Opheffing van de regeling wordt gekoppeld aan de wettelijke mogelijkheden daartoe. Opheffing wordt (vooralsnog) niet bestreken door artikel 1 lid 5 van de Wet gemeenschappelijke regelingen.

 

T. Artikel 39a

Artikel 39a wordt toegevoegd aan deze regeling in het hoofdstuk Slotbepalingen als gevolg van de wijziging van de Wet gemeenschappelijke regelingen.

 

  • -

    De toelichting bij artikel 40 wordt gewijzigd en luidt na wijziging:

    Artikel 40 vormt deels een weergave van hetgeen in artikel 1 lid 4 en lid 5 van de Wet gemeenschappelijke regelingen is bepaald. Artikel 1 lid 4 en lid 5 biedt derhalve het wettelijke kader. Onder het treffen van een regeling wordt mede verstaan het wijzigen van, het toetreden tot en het uittreden uit een regeling.

     

    Een gemeente heeft ingestemd met de wijzigingen, indien daartoe door het college van burgemeester en wethouders is besloten. De colleges van burgemeester en wethouders en de burgemeesters gaan niet over tot het wijzigen van een regeling dan na verkregen toestemming van de gemeenteraden.

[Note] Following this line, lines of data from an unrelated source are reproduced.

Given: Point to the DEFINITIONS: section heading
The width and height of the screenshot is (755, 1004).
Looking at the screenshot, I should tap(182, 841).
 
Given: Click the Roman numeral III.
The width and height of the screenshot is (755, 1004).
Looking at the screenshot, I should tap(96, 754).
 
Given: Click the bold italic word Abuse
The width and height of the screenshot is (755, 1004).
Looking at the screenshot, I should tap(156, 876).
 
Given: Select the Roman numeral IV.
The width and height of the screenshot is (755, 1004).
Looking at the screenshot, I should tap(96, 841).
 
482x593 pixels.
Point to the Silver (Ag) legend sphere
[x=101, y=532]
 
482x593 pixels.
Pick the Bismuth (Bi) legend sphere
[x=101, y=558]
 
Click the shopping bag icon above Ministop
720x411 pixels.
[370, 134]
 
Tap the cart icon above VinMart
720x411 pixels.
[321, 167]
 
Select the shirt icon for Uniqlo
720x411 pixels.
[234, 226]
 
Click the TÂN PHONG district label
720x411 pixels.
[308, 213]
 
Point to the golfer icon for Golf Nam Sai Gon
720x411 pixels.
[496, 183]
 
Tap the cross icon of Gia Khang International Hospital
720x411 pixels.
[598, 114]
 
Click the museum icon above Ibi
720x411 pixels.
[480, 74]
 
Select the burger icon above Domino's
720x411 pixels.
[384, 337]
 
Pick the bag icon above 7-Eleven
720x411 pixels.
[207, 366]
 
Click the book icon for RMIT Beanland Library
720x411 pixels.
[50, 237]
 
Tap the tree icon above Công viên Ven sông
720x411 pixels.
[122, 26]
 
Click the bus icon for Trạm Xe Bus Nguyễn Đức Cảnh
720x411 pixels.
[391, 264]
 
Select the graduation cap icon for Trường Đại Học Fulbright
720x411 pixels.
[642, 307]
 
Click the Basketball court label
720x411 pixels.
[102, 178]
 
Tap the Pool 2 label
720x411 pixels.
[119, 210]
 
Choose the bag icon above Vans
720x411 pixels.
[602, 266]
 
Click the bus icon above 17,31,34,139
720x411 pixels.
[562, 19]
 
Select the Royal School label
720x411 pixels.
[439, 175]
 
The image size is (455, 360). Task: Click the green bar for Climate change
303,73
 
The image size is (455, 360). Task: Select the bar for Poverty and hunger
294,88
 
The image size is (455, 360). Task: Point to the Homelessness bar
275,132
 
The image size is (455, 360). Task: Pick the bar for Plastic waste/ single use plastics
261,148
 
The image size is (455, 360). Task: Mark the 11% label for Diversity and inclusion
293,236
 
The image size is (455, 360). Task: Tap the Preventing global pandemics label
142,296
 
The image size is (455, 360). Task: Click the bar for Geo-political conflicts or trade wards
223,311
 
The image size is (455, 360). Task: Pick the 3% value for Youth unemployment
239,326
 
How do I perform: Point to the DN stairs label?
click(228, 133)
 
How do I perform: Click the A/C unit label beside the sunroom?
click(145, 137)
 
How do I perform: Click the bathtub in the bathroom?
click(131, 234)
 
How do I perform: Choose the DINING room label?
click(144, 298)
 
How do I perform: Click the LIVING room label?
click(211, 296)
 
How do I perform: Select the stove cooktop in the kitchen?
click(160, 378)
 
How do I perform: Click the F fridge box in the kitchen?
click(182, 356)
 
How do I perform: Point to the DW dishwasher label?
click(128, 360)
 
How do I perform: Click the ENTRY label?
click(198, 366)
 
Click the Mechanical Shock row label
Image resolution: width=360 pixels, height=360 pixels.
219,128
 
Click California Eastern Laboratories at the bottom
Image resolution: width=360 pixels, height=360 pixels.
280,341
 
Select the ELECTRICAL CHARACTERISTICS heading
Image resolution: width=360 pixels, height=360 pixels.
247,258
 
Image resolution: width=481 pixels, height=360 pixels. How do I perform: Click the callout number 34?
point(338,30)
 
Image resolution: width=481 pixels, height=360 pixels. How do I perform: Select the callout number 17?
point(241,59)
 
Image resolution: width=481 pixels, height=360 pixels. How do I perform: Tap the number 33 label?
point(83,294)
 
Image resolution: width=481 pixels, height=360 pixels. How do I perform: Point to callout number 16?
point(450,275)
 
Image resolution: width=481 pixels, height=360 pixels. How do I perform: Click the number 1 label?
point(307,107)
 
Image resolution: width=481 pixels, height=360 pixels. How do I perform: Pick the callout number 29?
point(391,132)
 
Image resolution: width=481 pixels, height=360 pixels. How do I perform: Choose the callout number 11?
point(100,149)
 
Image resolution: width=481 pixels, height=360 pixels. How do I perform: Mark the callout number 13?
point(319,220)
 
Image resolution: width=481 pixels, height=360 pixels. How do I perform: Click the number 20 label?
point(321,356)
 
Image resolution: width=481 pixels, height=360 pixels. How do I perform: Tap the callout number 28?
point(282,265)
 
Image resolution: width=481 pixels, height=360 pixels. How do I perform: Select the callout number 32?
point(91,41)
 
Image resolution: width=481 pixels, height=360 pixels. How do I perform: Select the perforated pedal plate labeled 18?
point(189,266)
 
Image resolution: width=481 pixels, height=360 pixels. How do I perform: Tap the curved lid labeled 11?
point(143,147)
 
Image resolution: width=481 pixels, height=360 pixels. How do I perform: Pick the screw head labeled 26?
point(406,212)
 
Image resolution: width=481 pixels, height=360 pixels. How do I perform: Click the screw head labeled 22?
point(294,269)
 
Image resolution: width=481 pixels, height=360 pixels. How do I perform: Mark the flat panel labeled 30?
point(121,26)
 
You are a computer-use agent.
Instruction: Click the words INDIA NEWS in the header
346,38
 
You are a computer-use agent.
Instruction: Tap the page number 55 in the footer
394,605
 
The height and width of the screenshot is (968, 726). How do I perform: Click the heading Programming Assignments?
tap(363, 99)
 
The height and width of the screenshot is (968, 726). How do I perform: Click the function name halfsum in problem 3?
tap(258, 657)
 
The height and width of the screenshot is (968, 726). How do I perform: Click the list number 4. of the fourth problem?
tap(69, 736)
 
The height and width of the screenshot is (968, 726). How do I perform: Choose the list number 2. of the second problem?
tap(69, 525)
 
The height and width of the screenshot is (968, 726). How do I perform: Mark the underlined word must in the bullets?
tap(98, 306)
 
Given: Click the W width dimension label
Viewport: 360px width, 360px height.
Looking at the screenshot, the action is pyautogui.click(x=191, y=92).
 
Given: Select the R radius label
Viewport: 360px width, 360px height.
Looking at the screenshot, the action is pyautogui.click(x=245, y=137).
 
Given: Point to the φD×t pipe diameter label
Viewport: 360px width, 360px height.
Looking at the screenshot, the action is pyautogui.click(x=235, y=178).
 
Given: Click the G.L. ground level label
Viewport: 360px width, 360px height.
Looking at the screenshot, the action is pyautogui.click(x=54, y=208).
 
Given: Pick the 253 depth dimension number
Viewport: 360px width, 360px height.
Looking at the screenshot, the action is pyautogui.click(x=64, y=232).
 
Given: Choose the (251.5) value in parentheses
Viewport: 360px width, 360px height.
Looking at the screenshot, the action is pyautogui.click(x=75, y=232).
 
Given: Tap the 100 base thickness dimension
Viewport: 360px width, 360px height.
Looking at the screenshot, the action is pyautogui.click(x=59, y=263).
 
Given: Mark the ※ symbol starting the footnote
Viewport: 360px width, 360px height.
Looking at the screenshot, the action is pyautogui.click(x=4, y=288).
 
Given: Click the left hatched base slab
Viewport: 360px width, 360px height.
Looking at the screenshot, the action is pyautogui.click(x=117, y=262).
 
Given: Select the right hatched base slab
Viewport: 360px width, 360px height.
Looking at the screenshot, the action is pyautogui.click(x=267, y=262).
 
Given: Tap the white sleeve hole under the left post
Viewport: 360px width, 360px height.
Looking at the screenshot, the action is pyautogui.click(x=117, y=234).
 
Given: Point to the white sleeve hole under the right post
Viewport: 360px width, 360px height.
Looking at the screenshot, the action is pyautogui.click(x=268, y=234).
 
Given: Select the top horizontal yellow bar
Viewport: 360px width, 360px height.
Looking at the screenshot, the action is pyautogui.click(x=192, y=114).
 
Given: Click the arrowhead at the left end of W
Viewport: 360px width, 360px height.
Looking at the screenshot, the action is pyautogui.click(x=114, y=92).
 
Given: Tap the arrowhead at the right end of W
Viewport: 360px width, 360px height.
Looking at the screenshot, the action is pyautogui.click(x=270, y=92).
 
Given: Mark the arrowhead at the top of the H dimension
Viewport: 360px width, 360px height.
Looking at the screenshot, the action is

De toestemming kan slechts worden onthouden wegens strijd met het recht of het algemeen belang.

     

    Bekendmaking en inwerkingtreding van een gemeenschappelijke regeling is geregeld in artikel 26 van de Wet gemeenschappelijke regelingen. De nadere invulling daarvan is terug te vinden in artikel 40a (Bekendmaking) van deze regeling.

V. Artikel 40a

Artikel 40a wordt toegevoegd aan deze regeling in het hoofdstuk Slotbepalingen. Bekendmaking van besluiten was voorheen opgenomen in artikel 36 lid 3 van de GR GGD Gelderland-Zuid. Artikel 40a is in overeenstemming met artikel 26 van de Wet gemeenschappelijke regelingen.